The problem:
In the material below, the required lines run from the one containing "Task: Click the 新增 button" through the one containing "This screenshot has height=721, width=1370.". Copy those lines exactly, ends included, and nothing else.

The data:

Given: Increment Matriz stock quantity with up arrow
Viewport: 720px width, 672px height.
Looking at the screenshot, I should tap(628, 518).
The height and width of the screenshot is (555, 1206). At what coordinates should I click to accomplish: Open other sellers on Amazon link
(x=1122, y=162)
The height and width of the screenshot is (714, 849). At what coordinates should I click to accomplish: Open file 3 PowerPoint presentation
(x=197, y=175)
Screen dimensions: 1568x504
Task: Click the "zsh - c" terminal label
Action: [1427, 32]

--

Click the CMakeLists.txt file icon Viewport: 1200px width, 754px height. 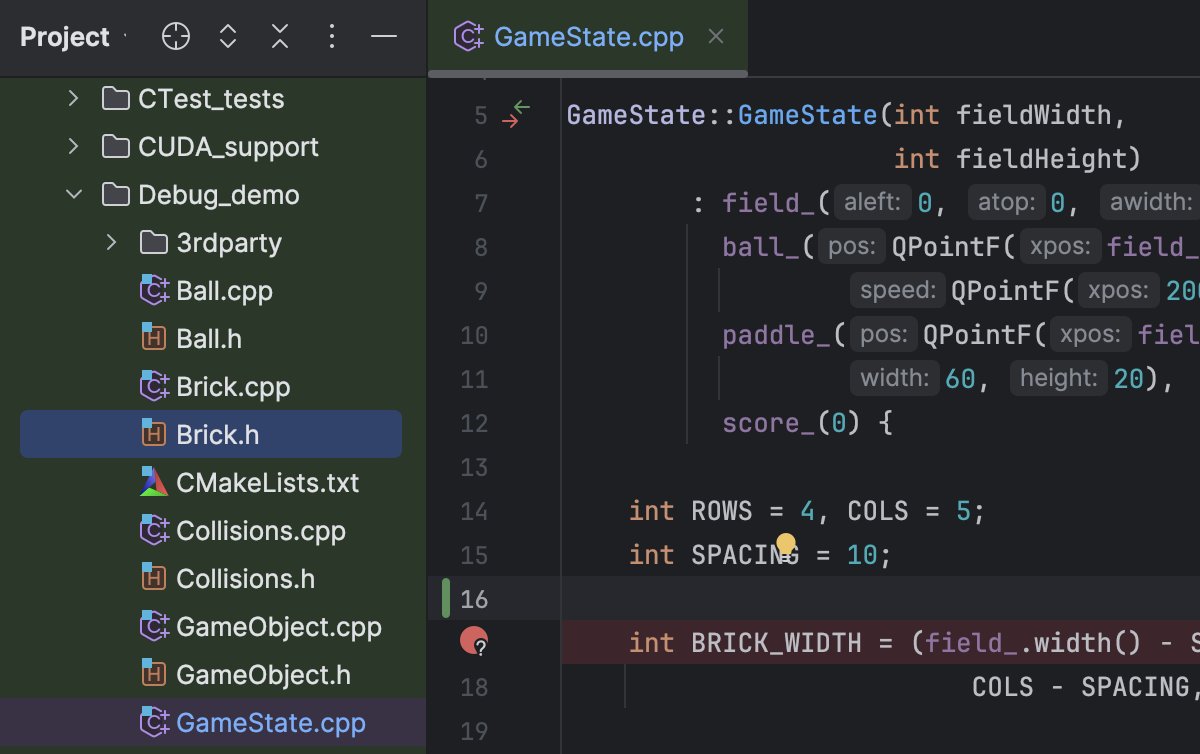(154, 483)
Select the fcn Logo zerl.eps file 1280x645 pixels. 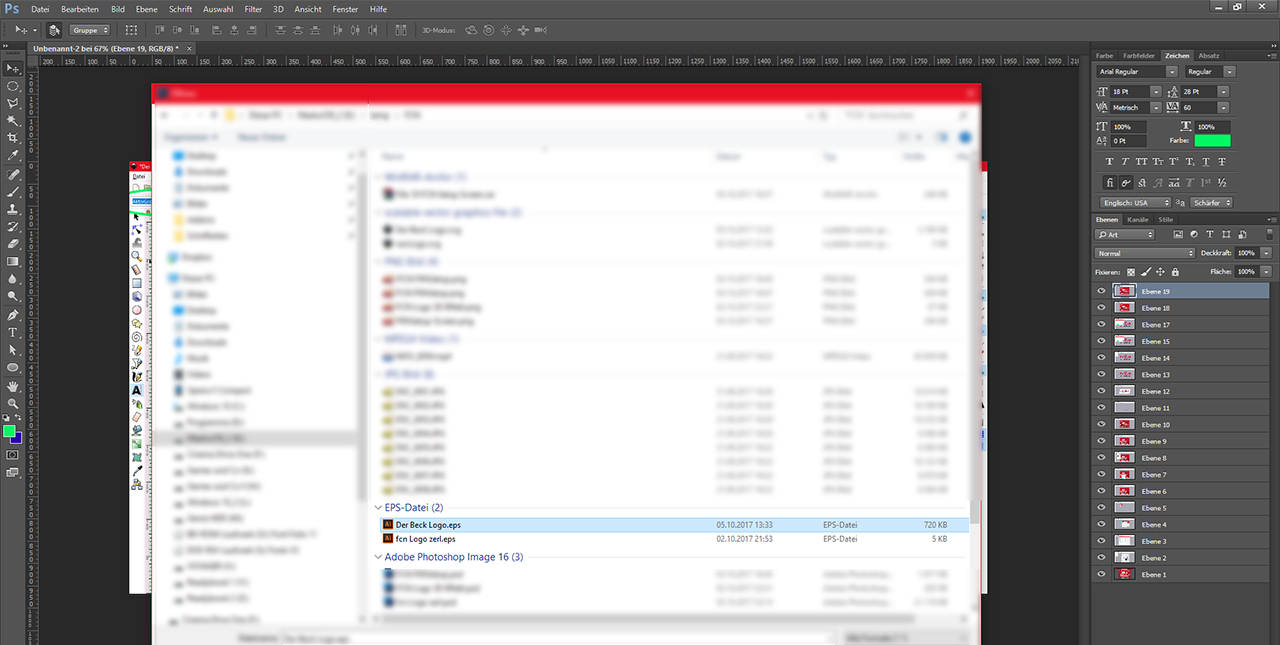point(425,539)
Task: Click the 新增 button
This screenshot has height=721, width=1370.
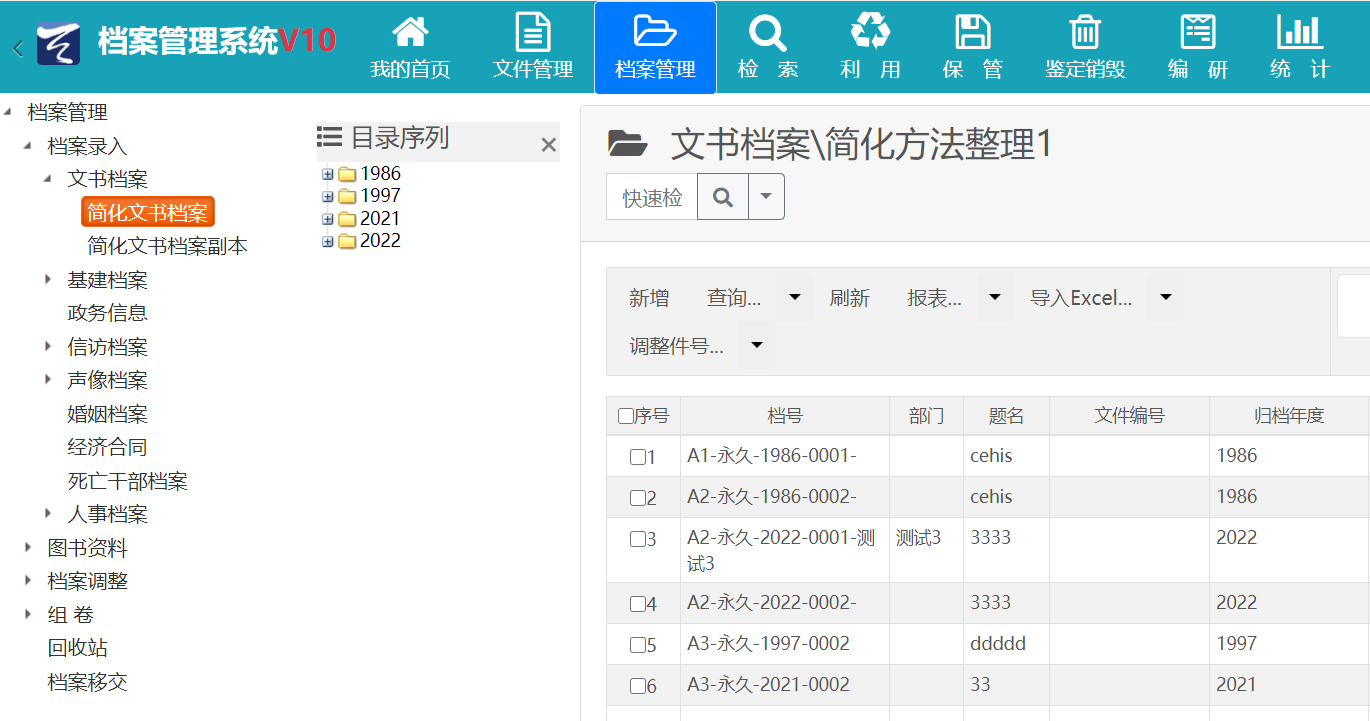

Expected answer:
Task: Click the 新增 button
This screenshot has height=721, width=1370.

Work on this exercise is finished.